▶ **Direction**:
Reproduce verbatim the portion of the article on immigration legislation below that begins at the words "The GOP also" and ends after "legislation this month.".

▶ **Document**:
——————————

The GOP also has challenged Obama’s three judicial nominees to the powerful U.S. Court of Appeals for the District of Columbia Circuit as they’ve tried to eliminate the vacancies.


Reid had served notice in April that the Democratic majority could change the Senate rules on “any given day,” and he was willing to do so if necessary.


In the Republican-controlled House, courteous behavior, even within the GOP ranks, has barely been perceptible with the ignominious failure of the farm bill. Some collaboration will be necessary if the House is to move ahead on immigration legislation this month.


Conservatives from safe, gerrymandered House districts have rebuffed appeals from some national Republicans who argue that embracing immigration overhaul will boost the party’s political standing with an increasingly diverse electorate, especially in the 2016 presidential election. The conservatives strongly oppose any legislation offering legalization to immigrants living here illegally.


Reflecting the will of the rank and file, House Speaker John Boehner of Ohio and other Republicans have said the comprehensive Senate immigration bill that couples the promise of citizenship for those living here unlawfully with increased border security is a nonstarter in the House.


Republicans were assessing the views of their constituents during the weeklong July Fourth break and planned to discuss their next steps at a private meeting Wednesday.


“I think what members need before we proceed on the actual immigration reform is an ironclad guarantee that the border is going to be secure,” Rep. Matt Salmon, R-Ariz., said just before the recess. He didn’t see any urgency to acting quickly.


“I find it very interesting the argument that we can’t wait till the border is secure, we can’t even do a six-month test to make sure … we have to get them out of the shadows immediately,” Salmon said. “They’ve been in the shadows for 20 years, and another six months is going to break their backs? I mean come on, that’s not even a valid argument.”


Rep. Michael McCaul, R-Texas, chairman of the House Homeland Security Committee said Republicans would be hashing out “two key hot spots” in Wednesday’s meeting: the pathway to citizenship and health care.


“We need to be the party of solutions and not always obstructing. And, so, I think there’s an effort here that we have a broken immigration system. We need to fix this immigration system,” McCaul said Sunday on CBS’ “Face the Nation,” predicting that the full House could take up immigration as early as this month and representatives from both chambers could be working to resolve differences in the House and Senate versions late this year or early next.


The House Judiciary Committee has adopted a piecemeal approach, approving a series of bills, none with a path to citizenship that Obama and Democrats are seeking. Democrats hope the single-issue bills get them to a conference with the Senate, where the prospects for a far-reaching overhaul improve.


“I think what you’re finding is that there will be a compromise, a smart compromise,” said Rep. Xavier Becerra, D-Calif., said Sunday, also on CBS. “You have to be smart. You have to be tough. But you have to be fair. And if you can do that, you’ll have a full fix.”

——————————

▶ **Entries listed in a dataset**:

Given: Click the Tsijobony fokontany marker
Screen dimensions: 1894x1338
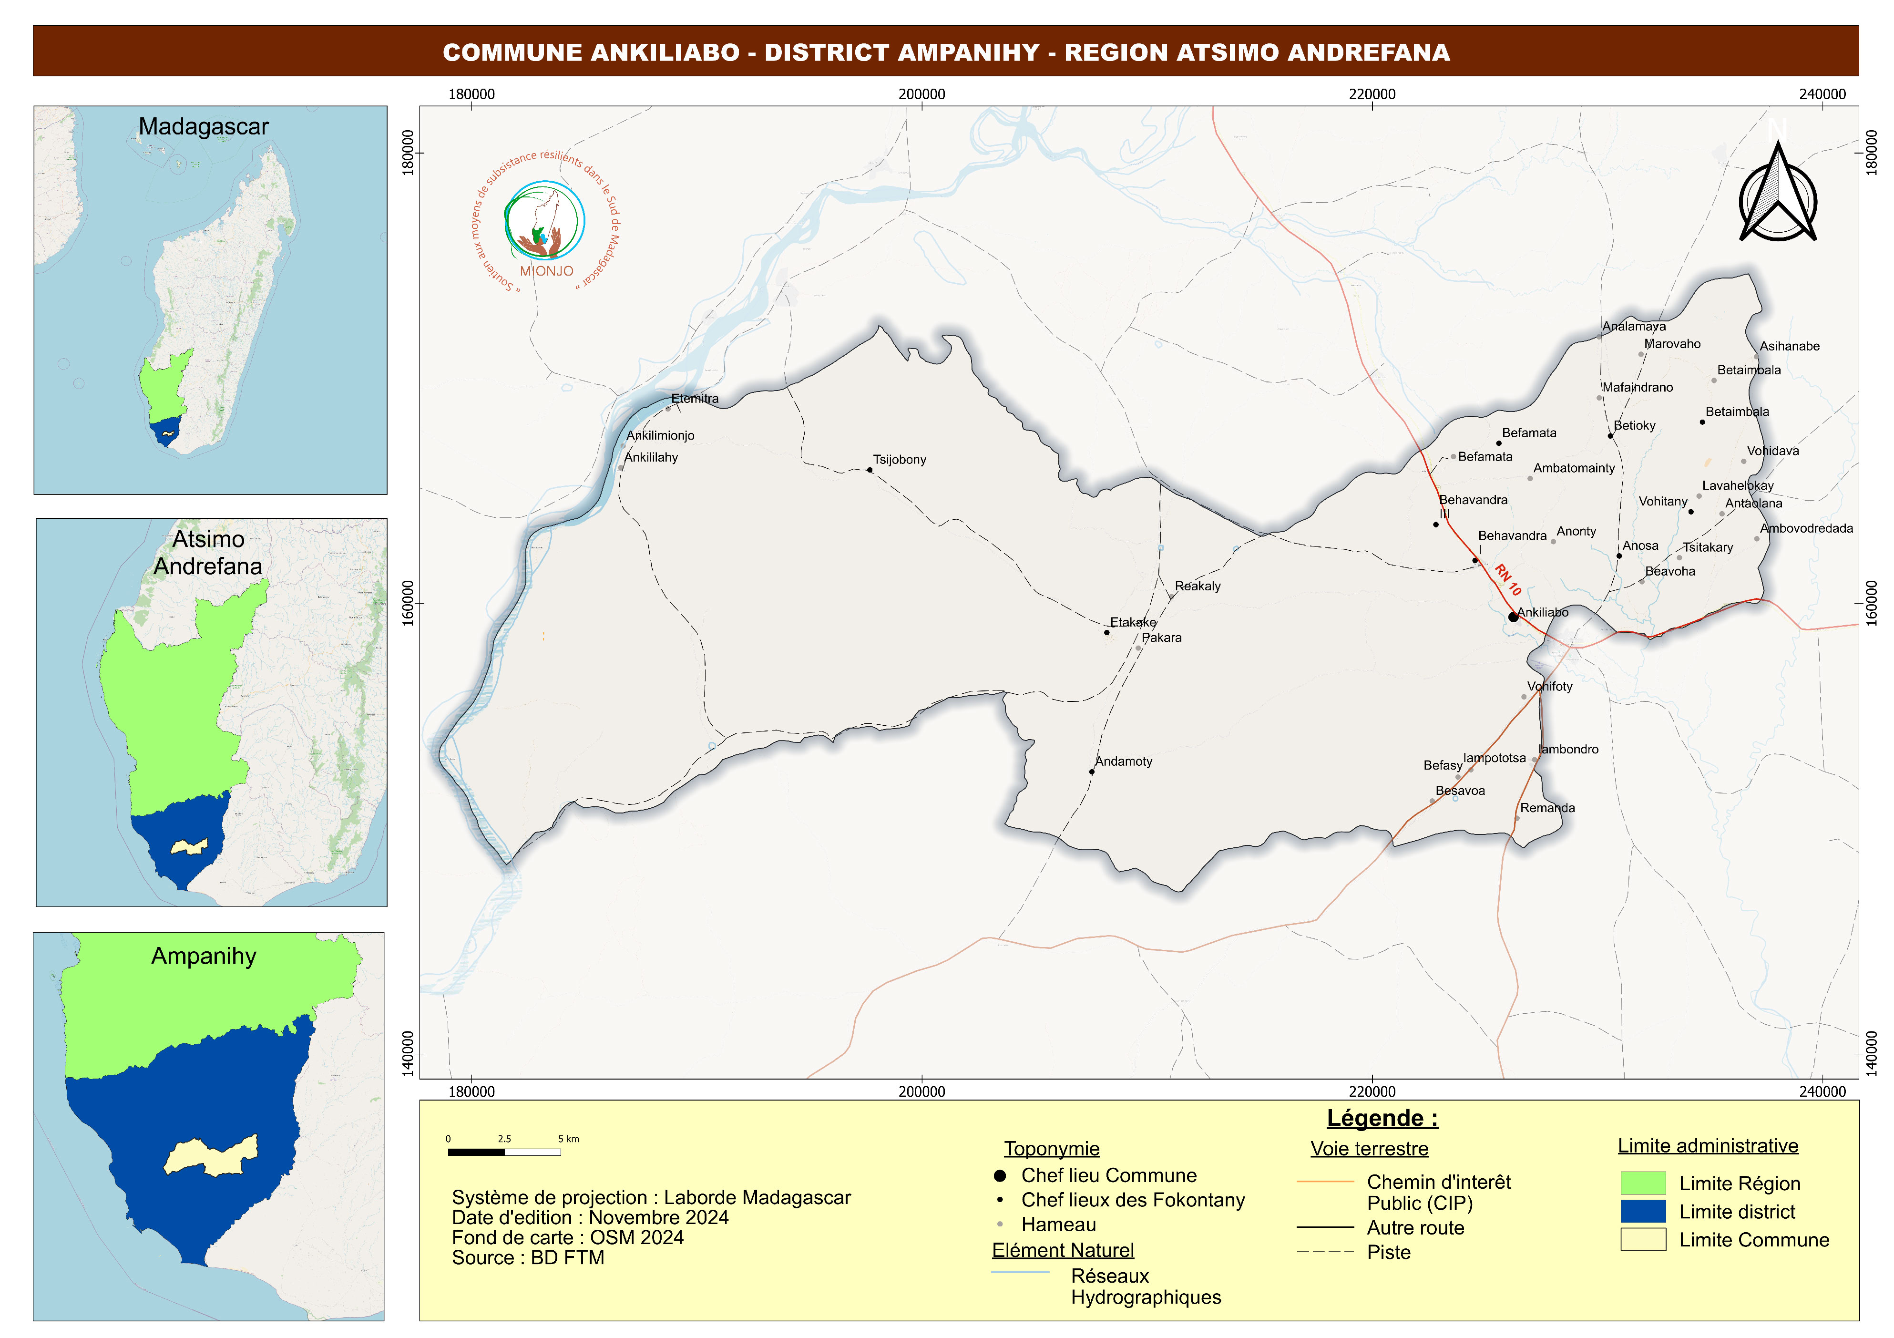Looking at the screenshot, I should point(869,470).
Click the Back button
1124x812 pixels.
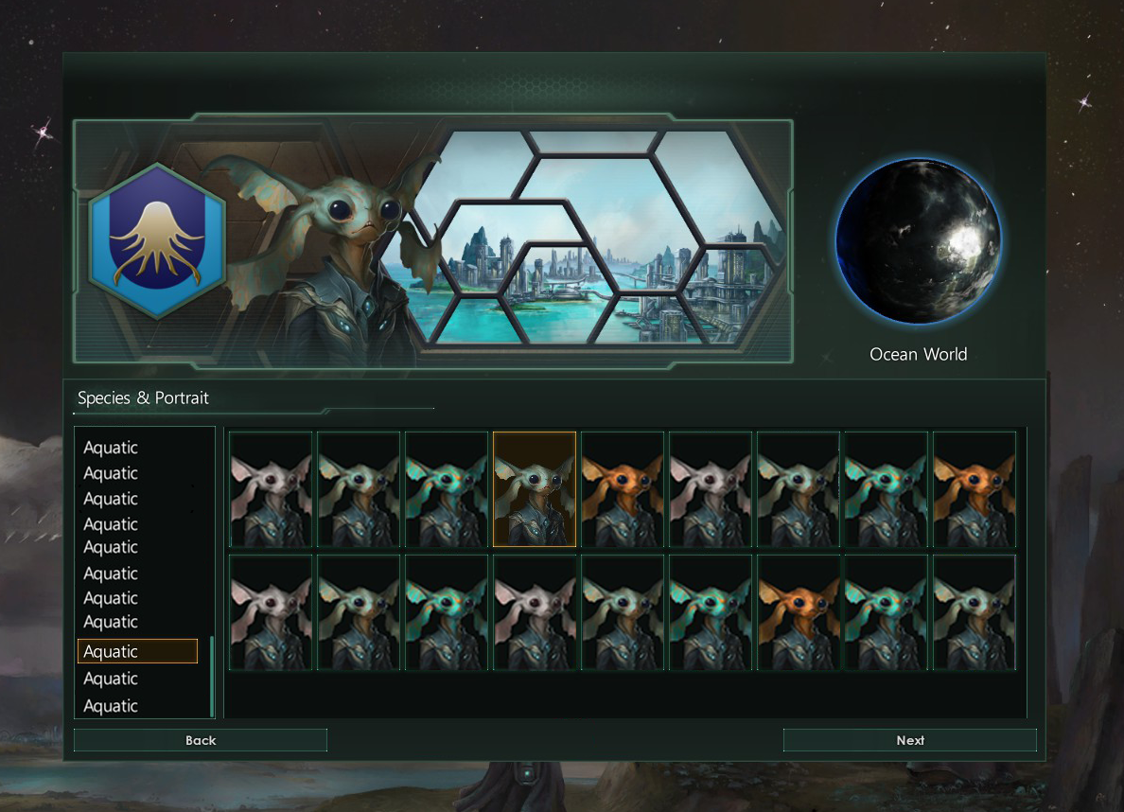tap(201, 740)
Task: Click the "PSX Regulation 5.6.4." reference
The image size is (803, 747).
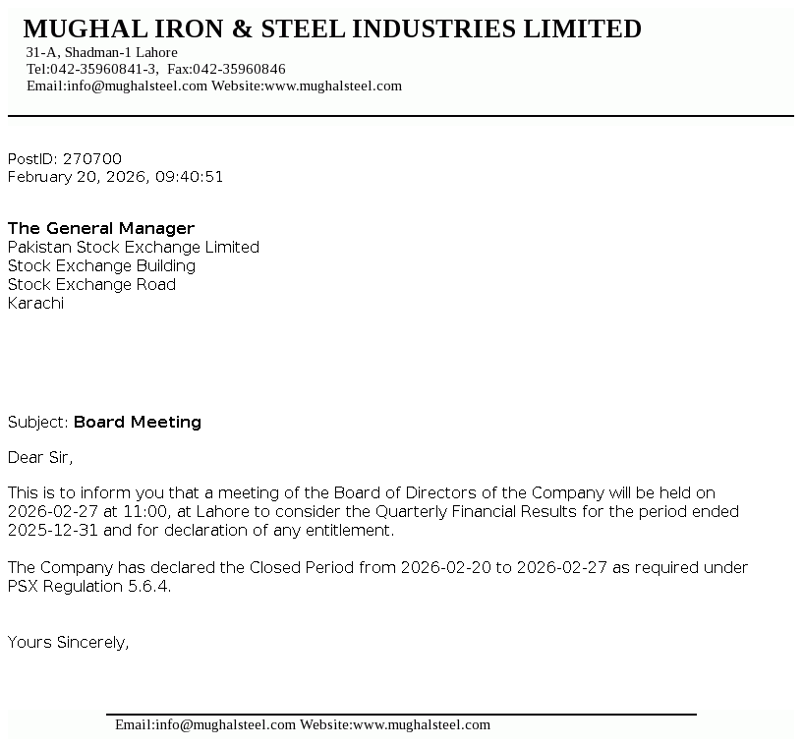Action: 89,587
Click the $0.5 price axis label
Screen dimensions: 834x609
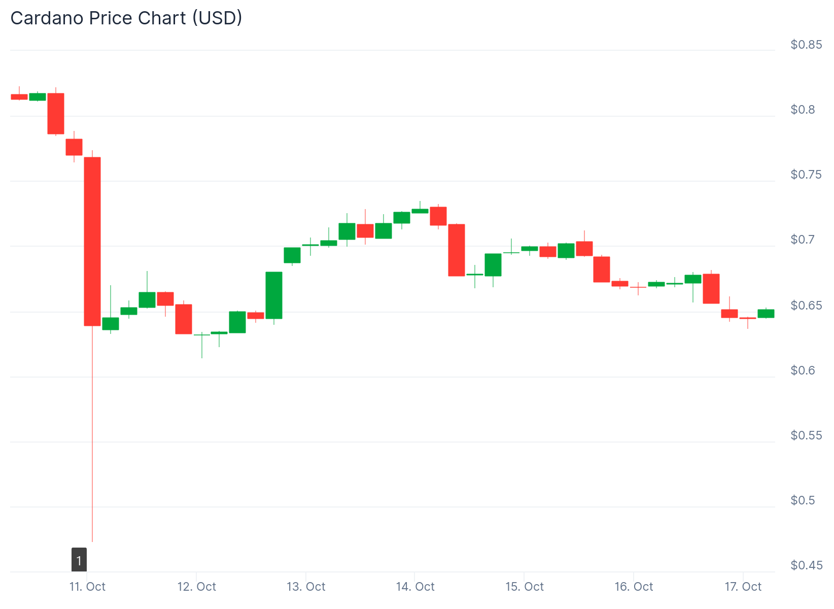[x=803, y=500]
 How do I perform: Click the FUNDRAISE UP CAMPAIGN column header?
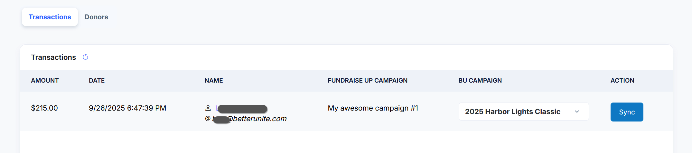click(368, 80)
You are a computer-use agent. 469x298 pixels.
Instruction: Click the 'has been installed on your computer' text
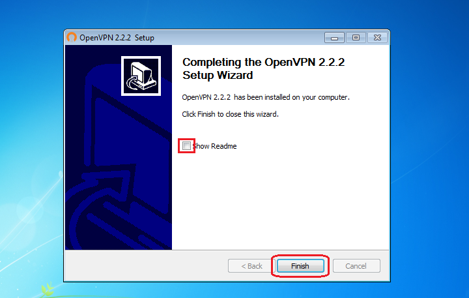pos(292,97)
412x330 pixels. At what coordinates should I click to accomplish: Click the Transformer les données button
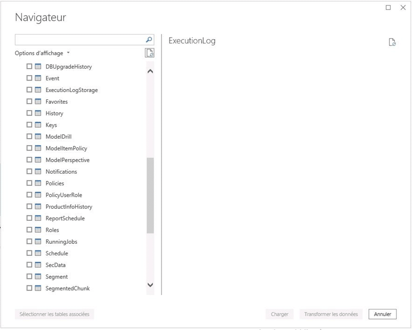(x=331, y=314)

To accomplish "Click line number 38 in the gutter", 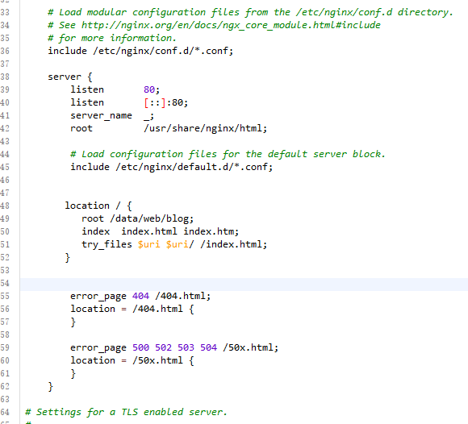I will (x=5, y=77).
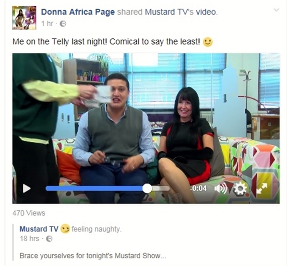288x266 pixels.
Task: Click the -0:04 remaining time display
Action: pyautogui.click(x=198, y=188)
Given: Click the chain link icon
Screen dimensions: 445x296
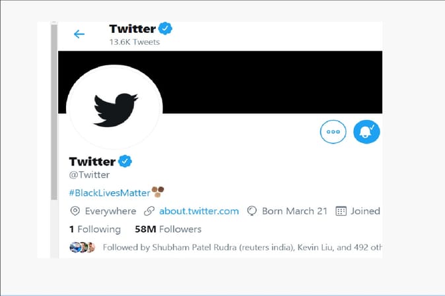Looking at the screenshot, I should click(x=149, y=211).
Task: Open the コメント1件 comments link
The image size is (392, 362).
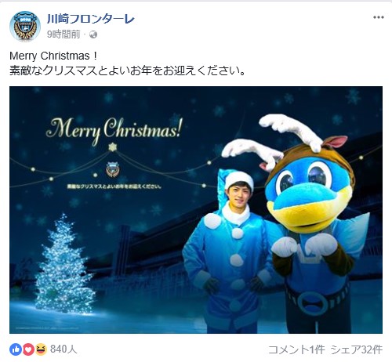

——————————

▶ **Response to this exercise**:
The GOP also has challenged Obama’s three judicial nominees to the powerful U.S. Court of Appeals for the District of Columbia Circuit as they’ve tried to eliminate the vacancies.


Reid had served notice in April that the Democratic majority could change the Senate rules on “any given day,” and he was willing to do so if necessary.


In the Republican-controlled House, courteous behavior, even within the GOP ranks, has barely been perceptible with the ignominious failure of the farm bill. Some collaboration will be necessary if the House is to move ahead on immigration legislation this month.